**Requirements**
1/ Transcribe the passage from the column of 2025 predictions, starting at "No amount of" and ending at "And why not?".
2/ Decide whether each statement agrees with the column of 2025 predictions. Answer yes or no, and quote the deciding words exactly.
(a) The whippings will deter people.
(b) The higher-ups will never be whipped.
(c) The federal cabinet is described as secular.
3/ In the column of 2025 predictions, the New Year wish for dreams to come true leaves out certain kinds of people. List all of them.

Happy New Year everybody! I hope you had a good 2024, and will have a better 2025. May all your dreams come true in the new year, unless you’re a serial killer, an animal abuser or a politician of any kind at all.
I’d like to offer some predictions for 2025. Making predictions is difficult, especially about the future. Many smarter people have humiliated themselves with predictions that went wildly wrong, so I’ll be in good company.
However, my confidence in my prediction-making lies in the peculiar state of affairs of Malaysian politics, which is this – year in year out it’ll be the same …(the word I want also means excrement)… all over again.

Prediction number one
The god-fearing and learned crowd from the east coast will bring out the rotan and whip more poor souls, perhaps in Terengganu again, or perhaps in the other states giddy with excitement about joining the whipping league table.
The usual outcry will be ignored, even if it comes from fellow learned ones.
Some of those will find a sadistic, sanctimonious pleasure in hurting and humiliating a person, as well as in witnessing or even videotaping or livestreaming the occasion. “This hurts me (whip!) more than it hurts you (whip! whip! whip!)” indeed.
No amount of reason or logic will stop this process. The whippings will not deter anybody, of course, but those in charge will double down on the policy, instead of figuring out what else can work better; the whippings will continue until public morality improves, in their mind.
Don’t forget the real reason that powerless people, like most of us, are the ones being whipped: it’s to remind us who’s boss. The higher-ups will never be whipped: they’re too powerful and can turn around and do some whipping themselves.
This is just a power trip disguised as morality – though, hey, what do I know.

Prediction number two
The halal issue. While the secular federal cabinet has tamped down the controversy, that won’t stop some heroes from sneaking in rules here and there, especially there. And why not?
It’s easier to deal with what is halal and haram in food and drinks than to deal with what is halal or haram regarding corruption.
The issue of halal certificates mostly involves the non-Muslims, and for certain policy-makers, anything that makes non-Muslims unhappy apparently makes God happy. There seems to be no shortage of people wanting to make God happy.

**Listed entries**
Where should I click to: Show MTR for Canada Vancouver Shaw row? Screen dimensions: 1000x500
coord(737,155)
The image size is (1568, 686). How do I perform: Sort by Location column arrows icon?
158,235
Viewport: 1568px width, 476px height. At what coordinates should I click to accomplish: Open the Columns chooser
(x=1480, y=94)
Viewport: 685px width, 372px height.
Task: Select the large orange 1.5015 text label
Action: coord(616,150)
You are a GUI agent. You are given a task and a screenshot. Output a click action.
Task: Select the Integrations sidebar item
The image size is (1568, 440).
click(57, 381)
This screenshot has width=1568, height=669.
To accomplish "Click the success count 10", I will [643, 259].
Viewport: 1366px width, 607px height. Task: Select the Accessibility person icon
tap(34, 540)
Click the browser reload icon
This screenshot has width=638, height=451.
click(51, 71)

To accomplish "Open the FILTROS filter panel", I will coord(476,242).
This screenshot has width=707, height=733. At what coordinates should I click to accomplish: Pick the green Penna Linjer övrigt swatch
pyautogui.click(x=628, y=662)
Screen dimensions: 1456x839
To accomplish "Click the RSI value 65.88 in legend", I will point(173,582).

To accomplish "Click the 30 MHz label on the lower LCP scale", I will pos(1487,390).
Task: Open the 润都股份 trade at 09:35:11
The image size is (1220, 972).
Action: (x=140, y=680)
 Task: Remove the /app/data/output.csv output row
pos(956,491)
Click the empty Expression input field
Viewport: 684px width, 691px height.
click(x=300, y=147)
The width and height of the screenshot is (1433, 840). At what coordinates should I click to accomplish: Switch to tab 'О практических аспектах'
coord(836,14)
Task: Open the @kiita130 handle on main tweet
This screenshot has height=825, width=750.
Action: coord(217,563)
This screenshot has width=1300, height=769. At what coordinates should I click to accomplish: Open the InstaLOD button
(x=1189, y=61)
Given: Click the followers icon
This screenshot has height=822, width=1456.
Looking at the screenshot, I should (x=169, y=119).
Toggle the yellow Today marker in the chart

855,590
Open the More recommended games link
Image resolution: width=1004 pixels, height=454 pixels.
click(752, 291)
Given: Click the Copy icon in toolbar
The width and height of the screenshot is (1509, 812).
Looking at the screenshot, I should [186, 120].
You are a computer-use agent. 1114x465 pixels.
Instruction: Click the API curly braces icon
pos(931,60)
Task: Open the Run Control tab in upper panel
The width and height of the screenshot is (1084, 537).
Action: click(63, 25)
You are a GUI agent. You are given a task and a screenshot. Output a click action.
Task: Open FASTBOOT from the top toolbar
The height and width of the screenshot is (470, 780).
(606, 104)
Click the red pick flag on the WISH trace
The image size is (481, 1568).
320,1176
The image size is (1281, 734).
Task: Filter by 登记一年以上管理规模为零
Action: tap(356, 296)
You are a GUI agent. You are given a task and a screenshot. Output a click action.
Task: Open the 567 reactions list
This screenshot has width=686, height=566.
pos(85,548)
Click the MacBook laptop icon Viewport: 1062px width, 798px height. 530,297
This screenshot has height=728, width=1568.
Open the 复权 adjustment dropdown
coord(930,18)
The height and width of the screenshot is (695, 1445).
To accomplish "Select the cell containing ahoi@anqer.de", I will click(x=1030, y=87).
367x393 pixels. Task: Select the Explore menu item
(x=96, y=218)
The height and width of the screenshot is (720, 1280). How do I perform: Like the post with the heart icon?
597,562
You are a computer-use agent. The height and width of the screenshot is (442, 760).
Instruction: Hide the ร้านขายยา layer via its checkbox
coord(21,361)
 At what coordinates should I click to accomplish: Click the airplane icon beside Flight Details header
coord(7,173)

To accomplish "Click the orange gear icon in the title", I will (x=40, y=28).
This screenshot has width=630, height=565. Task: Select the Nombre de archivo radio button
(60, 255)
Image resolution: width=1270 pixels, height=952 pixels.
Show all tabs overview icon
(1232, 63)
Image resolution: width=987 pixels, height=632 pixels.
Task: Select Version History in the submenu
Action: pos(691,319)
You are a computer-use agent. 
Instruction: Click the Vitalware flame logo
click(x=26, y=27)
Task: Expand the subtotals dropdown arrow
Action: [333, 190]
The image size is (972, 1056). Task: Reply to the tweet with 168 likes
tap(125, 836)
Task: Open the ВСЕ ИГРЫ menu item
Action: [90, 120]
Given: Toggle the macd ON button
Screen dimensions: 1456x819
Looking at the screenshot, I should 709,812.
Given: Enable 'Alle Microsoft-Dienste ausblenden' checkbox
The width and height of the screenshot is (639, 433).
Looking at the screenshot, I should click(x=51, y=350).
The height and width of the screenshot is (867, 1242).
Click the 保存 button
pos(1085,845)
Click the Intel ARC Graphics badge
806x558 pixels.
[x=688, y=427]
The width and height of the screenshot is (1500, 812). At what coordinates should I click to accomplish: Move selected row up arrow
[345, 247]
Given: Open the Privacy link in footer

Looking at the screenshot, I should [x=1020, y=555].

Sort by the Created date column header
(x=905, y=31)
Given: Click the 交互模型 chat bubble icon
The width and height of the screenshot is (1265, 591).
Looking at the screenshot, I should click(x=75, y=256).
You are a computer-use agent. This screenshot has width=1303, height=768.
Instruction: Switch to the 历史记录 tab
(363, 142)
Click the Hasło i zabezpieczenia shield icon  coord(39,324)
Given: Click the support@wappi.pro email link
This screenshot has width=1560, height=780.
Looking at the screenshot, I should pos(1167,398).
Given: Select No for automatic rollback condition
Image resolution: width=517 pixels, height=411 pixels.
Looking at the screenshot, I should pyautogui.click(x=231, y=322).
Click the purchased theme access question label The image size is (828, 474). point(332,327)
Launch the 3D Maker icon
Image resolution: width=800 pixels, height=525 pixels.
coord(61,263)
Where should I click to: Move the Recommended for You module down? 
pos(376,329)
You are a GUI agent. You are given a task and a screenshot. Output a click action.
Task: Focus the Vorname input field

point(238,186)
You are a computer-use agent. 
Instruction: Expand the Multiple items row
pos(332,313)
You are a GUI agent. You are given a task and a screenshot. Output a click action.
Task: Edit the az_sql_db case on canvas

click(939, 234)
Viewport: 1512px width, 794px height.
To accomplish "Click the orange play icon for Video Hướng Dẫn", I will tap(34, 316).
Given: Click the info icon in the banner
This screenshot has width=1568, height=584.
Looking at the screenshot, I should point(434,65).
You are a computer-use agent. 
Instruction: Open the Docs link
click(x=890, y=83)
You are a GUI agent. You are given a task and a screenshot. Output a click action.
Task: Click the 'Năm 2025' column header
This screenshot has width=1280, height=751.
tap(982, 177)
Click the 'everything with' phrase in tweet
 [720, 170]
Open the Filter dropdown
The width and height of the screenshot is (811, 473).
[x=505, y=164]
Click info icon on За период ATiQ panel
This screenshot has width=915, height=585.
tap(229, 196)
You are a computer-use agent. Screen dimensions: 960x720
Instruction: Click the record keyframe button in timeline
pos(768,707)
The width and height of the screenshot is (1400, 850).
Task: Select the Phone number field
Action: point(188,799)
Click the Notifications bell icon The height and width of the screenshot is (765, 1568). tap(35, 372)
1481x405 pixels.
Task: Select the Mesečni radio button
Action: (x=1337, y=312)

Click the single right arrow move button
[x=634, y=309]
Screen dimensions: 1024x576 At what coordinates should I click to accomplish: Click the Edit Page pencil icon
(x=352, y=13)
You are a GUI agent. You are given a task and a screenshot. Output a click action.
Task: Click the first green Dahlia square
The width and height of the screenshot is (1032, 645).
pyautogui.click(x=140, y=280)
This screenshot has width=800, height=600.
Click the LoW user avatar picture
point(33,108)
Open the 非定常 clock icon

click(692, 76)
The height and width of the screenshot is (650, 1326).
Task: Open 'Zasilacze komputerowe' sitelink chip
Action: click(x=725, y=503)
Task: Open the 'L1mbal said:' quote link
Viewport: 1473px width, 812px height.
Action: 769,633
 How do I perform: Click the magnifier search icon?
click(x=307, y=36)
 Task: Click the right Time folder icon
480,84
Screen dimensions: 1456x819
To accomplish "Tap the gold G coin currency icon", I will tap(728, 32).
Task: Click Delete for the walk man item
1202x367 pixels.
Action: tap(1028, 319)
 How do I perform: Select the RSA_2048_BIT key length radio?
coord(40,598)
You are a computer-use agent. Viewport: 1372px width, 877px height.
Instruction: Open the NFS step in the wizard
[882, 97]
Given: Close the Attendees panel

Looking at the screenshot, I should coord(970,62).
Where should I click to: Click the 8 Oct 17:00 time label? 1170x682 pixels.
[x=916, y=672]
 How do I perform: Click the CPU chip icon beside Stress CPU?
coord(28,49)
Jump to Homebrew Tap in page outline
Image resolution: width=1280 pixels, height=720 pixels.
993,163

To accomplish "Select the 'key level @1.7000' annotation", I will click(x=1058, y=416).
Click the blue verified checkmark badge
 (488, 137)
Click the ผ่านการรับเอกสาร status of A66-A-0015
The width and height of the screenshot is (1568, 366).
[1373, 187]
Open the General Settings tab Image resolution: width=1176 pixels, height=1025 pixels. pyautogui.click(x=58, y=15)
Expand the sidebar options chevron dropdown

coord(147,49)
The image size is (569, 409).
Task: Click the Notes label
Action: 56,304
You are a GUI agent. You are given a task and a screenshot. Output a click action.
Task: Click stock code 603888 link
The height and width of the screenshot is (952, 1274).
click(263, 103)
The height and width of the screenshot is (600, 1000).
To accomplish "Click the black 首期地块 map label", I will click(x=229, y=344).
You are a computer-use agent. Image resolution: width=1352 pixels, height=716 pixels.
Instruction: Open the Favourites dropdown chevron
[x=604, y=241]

**Written responses**
1/
No amount of reason or logic will stop this process. The whippings will not deter anybody, of course, but those in charge will double down on the policy, instead of figuring out what else can work better; the whippings will continue until public morality improves, in their mind.
Don’t forget the real reason that powerless people, like most of us, are the ones being whipped: it’s to remind us who’s boss. The higher-ups will never be whipped: they’re too powerful and can turn around and do some whipping themselves.
This is just a power trip disguised as morality – though, hey, what do I know.

Prediction number two
The halal issue. While the secular federal cabinet has tamped down the controversy, that won’t stop some heroes from sneaking in rules here and there, especially there. And why not?

2/
(a) No: "The whippings will not deter anybody, of course"
(b) Yes: "The higher-ups will never be whipped"
(c) Yes: "While the secular federal cabinet has tamped down the controversy"

3/
- a serial killer
- an animal abuser
- a politician of any kind at all